The implementation of nanostructures and polymeric conductors help to modify sensing structures and interfaces to increase the wearable sensitivity. It also uses the iontronic interface sensing mechanism to improve the sensitivity and signals to noise ratio. The interface can detect pressure changes in the body, such as radial arterial pulse waveform measurement, even in a high capacitive noise environment. Wearable mechanical sensors provide advantages including skin-mounted sensors for tactile sensation, finger bending motion detection, measuring arterial pulse pressure waveform, detecting body movement, and biomechanics characterization. These are highly sensitive and offer a real-time response for vibration and dynamic pressure detection.

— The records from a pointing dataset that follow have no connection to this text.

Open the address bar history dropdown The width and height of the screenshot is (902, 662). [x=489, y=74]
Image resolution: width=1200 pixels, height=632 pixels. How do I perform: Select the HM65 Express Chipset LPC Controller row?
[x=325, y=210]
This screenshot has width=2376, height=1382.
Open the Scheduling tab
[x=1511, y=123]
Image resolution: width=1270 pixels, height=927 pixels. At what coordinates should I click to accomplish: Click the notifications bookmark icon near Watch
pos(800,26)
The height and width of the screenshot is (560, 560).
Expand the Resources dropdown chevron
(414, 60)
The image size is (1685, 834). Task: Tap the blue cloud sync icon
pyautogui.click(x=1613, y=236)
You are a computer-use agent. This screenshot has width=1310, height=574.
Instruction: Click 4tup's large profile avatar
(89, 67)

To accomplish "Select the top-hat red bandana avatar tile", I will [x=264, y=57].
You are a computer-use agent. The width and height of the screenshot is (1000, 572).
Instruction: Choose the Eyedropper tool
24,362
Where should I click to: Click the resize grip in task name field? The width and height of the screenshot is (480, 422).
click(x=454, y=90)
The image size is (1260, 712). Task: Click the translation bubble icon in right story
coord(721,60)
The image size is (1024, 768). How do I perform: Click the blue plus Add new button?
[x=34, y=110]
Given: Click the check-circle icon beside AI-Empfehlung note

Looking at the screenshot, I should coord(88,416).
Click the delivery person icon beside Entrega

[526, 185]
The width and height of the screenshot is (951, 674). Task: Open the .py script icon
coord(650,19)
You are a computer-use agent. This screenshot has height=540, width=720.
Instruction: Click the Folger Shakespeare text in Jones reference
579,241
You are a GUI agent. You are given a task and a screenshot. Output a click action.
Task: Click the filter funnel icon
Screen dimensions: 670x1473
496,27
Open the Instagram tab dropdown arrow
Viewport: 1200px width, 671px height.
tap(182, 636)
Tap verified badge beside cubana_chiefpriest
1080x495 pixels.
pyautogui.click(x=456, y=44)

Effective health monitoring and measurements, including heart rate, respiratory rate, blood pressure, blood oxygen saturation, and muscle activity, wearable sensors provide robust indicators of health information status and diagnostic value. Smart wearable sensors have eliminated the need for a hospital setting for many diagnostic methods with the possibility of accurate, continuous, and real-time monitoring signals. The novel sensors contribute to new medical vulnerabilities and encourage proactive medical treatment.